Until now we had seen only British foot soldiers, and once or twice officers in motor cars or on horseback; but soon we came upon a battery of British light artillery. It was jolting across muddy pasture among the stumps of apple trees which the Germans with malignant thoroughness had felled before their big retreat of twelve months before. The place had been an orchard once. Now it was merely so much waste land, dedicated to uselessness by efficiency and kultur. The trees, as we could see, had not been blown down by shell fire or hewn down with axes. They had been neatly and painstakingly sawed through, clear down to the earth. Some of the butts measured a foot and a half across, and to have bolls of this size, fruit trees in this country must have attained great age.

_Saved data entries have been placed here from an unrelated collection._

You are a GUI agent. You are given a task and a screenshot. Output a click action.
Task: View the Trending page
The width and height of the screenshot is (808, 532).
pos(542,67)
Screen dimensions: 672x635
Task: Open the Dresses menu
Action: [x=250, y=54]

The battery took position and went into immediate action behind a covert of willows and scrub at the far side of the ruined orchard. At the moment we did not know that the thicket was a screen along the southern bank of the Oise. At the left of where the guns were speaking was a group of empty and shattered cottages stretching along a single narrow street that ran almost due north and south. Coming opposite the foot of this street we glimpsed at the other end of it a glint of running water, and in the same instant, perhaps two or three miles away farther on across the river, we made out the twin spires of the cathedral of Noyon, for which, as we know, the contending armies had striven for forty-eight hours, and which the evening before had fallen into the enemy’s hands. Literally we were at the front of the Front.